◆ **Task description**:
Each line below from the one containing "Strawberry Fruit Snacks Recipe (1325, 1535)" through the one containing "ACTUALITES (77, 5)" should be output exactly as it stands, and no other line should appear.

Stored items
⟨
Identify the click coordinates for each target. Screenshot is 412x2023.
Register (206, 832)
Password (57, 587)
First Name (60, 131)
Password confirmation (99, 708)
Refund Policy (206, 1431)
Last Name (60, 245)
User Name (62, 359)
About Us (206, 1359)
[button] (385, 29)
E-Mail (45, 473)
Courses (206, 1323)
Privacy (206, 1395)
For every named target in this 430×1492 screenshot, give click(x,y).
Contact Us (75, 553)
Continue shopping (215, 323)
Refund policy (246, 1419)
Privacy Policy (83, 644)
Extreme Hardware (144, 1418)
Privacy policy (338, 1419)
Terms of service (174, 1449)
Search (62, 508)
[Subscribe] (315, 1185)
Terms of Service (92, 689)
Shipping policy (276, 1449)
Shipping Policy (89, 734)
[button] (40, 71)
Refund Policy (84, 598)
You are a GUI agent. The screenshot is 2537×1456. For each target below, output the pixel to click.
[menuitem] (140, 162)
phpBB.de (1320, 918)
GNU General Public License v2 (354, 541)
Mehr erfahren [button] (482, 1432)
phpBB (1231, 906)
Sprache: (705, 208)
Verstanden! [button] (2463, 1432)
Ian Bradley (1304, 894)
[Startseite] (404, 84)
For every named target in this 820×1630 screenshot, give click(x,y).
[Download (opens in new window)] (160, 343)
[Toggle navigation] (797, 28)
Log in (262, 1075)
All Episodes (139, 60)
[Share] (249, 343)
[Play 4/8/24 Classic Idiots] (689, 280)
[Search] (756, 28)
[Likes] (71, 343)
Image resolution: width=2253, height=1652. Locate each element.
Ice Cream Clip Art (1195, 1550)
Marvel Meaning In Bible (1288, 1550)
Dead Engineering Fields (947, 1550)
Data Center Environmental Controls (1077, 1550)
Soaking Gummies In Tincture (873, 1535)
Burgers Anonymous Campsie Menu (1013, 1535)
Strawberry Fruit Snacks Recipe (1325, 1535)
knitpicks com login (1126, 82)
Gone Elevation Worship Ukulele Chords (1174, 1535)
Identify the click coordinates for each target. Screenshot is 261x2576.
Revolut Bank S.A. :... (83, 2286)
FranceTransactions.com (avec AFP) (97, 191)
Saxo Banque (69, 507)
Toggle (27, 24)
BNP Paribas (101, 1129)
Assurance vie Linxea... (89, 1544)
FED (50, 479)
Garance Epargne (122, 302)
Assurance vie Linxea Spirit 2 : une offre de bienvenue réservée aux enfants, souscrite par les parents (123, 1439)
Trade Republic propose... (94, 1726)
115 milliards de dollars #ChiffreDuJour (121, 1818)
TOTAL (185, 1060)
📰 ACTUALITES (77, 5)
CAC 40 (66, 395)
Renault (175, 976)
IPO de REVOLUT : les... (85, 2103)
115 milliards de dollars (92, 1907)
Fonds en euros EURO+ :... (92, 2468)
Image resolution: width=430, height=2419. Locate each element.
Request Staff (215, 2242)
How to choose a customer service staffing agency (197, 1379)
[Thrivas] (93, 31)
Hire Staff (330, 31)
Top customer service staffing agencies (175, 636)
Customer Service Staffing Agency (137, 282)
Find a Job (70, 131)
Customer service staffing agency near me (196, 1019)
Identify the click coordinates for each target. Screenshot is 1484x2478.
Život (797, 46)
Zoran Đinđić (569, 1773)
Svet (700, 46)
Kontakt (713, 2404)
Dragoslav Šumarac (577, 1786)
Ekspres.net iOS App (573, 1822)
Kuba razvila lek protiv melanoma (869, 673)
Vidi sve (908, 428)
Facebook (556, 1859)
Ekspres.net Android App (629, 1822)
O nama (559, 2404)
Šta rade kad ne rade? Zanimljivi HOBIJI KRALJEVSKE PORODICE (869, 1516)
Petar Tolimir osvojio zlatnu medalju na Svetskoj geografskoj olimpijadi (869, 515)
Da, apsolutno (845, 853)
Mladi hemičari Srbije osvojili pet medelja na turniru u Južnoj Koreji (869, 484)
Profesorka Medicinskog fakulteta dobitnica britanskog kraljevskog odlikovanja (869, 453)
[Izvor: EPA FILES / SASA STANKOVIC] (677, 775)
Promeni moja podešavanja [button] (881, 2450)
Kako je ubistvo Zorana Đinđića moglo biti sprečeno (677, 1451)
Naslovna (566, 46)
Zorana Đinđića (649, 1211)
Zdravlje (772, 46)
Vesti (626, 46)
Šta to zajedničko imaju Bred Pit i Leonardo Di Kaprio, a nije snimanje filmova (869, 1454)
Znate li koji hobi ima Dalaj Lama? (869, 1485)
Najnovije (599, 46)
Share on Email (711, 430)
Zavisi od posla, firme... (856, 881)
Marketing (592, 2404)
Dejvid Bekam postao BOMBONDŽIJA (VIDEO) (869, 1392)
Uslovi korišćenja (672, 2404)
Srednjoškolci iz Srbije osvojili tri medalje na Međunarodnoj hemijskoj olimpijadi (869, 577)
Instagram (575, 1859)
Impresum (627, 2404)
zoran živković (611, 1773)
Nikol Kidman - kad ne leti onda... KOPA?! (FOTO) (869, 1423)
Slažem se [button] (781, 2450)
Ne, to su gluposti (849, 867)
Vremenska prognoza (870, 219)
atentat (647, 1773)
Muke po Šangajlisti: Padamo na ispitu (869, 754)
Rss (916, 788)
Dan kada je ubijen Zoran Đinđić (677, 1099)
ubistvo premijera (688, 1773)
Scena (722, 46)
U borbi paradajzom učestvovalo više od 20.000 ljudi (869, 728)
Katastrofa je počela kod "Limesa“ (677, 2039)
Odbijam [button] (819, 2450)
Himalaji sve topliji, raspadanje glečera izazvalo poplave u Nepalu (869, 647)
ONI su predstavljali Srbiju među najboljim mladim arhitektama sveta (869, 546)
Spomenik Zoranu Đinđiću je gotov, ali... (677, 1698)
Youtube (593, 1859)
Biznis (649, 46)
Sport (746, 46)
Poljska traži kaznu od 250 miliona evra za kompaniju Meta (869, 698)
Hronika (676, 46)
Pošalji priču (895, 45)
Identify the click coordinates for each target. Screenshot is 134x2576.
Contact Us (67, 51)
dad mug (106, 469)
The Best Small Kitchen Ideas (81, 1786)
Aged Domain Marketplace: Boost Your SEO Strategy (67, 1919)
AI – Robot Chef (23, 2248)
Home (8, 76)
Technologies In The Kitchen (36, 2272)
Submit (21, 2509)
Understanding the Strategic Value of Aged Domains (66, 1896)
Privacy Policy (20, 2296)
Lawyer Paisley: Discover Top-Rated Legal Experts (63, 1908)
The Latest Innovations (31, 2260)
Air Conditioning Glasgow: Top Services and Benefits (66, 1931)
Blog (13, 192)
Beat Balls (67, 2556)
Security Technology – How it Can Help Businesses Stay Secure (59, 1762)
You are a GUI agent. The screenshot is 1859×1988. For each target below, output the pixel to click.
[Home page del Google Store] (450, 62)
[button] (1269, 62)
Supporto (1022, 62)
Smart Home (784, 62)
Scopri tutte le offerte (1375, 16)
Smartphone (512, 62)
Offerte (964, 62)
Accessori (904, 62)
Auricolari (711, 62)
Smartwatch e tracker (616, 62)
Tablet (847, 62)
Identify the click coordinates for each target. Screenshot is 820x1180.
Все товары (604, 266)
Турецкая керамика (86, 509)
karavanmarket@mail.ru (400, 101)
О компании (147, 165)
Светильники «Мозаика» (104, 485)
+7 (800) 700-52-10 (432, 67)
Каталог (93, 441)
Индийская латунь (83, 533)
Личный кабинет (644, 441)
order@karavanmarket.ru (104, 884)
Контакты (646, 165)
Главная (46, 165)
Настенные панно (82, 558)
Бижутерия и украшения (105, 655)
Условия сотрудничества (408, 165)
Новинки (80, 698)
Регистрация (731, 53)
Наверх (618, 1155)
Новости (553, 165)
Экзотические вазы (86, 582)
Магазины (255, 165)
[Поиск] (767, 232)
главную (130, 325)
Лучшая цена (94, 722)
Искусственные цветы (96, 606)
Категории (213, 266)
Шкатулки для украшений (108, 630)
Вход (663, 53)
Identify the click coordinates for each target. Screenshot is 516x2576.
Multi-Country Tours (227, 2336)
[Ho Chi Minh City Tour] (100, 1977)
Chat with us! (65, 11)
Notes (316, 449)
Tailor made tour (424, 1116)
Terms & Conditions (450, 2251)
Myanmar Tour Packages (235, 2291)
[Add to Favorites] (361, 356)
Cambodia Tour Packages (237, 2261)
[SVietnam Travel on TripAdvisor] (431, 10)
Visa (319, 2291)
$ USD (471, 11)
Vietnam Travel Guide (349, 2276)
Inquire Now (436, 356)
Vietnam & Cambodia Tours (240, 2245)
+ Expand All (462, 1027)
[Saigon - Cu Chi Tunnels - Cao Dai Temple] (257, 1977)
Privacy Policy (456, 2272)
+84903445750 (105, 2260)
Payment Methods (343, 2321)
⟩
◆ **Exercise response**:
Strawberry Fruit Snacks Recipe (1325, 1535)
knitpicks com login (1126, 82)
Gone Elevation Worship Ukulele Chords (1174, 1535)
Identify the click coordinates for each target. Screenshot is 261x2576.
Revolut Bank S.A. :... (83, 2286)
FranceTransactions.com (avec AFP) (97, 191)
Saxo Banque (69, 507)
Toggle (27, 24)
BNP Paribas (101, 1129)
Assurance vie Linxea... (89, 1544)
FED (50, 479)
Garance Epargne (122, 302)
Assurance vie Linxea Spirit 2 : une offre de bienvenue réservée aux enfants, souscrite par les parents (123, 1439)
Trade Republic propose... (94, 1726)
115 milliards de dollars #ChiffreDuJour (121, 1818)
TOTAL (185, 1060)
📰 ACTUALITES (77, 5)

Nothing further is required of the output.